Problem 5.2

CIS 210 Home Page Last updated 2007/10/11 20:57:55

Letter Frequency Analysis

Simple substitution ciphers like the Caesar cipher (which shifts each letter by a fixed amount) can be cracked using frequency analysis. That is, we count the number of occurrences of each encrypted letter, and if the message is a large enough, we can make good guesses about which letters were substituted for which letters. The first step in frequency analysis is to determine relative frequencies of elements in a body of text. LetterFrequency is a Java class for performing frequency analysis of alphabetic characters. The driver class FrequencyGraph uses this class to count letter frequencies in an input file and prints a histogram of the frequencies.

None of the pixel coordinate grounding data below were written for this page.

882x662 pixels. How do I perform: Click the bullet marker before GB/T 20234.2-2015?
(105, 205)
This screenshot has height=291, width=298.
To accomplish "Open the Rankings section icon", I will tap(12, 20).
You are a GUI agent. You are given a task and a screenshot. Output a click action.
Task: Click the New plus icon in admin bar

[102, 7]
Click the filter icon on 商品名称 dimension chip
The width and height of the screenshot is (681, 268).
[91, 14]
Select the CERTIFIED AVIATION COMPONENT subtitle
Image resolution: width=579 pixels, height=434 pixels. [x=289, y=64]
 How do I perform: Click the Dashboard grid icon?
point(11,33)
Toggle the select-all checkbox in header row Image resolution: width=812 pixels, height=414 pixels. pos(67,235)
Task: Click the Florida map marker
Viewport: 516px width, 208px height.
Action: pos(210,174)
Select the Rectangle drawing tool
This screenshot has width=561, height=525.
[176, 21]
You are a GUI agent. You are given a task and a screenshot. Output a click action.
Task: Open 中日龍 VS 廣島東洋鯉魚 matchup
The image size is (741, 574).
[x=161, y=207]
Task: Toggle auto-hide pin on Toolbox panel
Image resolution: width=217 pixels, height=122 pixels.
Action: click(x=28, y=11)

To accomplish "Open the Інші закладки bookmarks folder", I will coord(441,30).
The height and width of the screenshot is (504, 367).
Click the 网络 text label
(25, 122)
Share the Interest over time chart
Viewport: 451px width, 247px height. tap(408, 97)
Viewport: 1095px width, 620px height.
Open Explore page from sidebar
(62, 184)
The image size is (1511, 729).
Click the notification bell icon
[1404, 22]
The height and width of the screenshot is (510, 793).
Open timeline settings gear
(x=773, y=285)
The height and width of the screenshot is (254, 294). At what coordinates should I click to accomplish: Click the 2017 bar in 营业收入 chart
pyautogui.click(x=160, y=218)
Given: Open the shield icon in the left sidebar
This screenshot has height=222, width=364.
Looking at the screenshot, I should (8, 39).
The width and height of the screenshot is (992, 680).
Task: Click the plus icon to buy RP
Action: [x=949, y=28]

Much of the code for LetterFrequency has already been provided to you in LetterFrequency.java. To complete it you will need to fill in a few pieces of code, primarily loops that run through the arrays. To test your code, you will also need to download FrequencyGraph.java and compile it, but you will not need to make any changes to this driver. (However, if you are interested in seeing how to read from an input file you can find that in the driver code.)

Testing your code

When you have successfully completed LetterFrequency, you should be able to run the driver and obtain output similar to this:
$ java FrequencyGraph Somefile.txt
Most frequent character 'e' occurs 113 times
[a] (0080=08%) ********
[b] (0031=03%) ***
[c] (0029=02%) **
[d] (0018=01%) *
[e] (0113=11%) ***********
[f] (0011=01%) *
[g] (0028=02%) **
[h] (0037=03%) ***
[i] (0067=06%) ******
[j] (0010=01%) *
[k] (0014=01%) *
[l] (0055=05%) *****
[m] (0032=03%) ***
[n] (0061=06%) ******
[o] (0032=03%) ***
[p] (0040=04%) ****
[r] (0083=08%) ********
[s] (0062=06%) ******
[t] (0088=08%) ********
[u] (0048=04%) ****
[w] (0018=01%) *
[y] (0020=02%) **

Notice that the frequency counts are not printed for characters that appear in less than one percent of the text.

If you run your completed LetterFrequency code with this text file: [PrimitiveStorage.txt], you should obtain this output: [counts.txt].

Notes

Note that there are two methods named countLetter in LetterFrequency: one private and taking a single character, one public and taking a String. When you implement the String version, use the private single character version.

When finding the most frequently occurring letter, it is possible that more than one letter qualifies as most frequent. In this case, the first letter in the counted character range should be regarded as the most frequent.

Turn in

Turn in LetterFrequency.java.
(Do not turn in FrequencyGraph.java since you will not have made any changes to it.)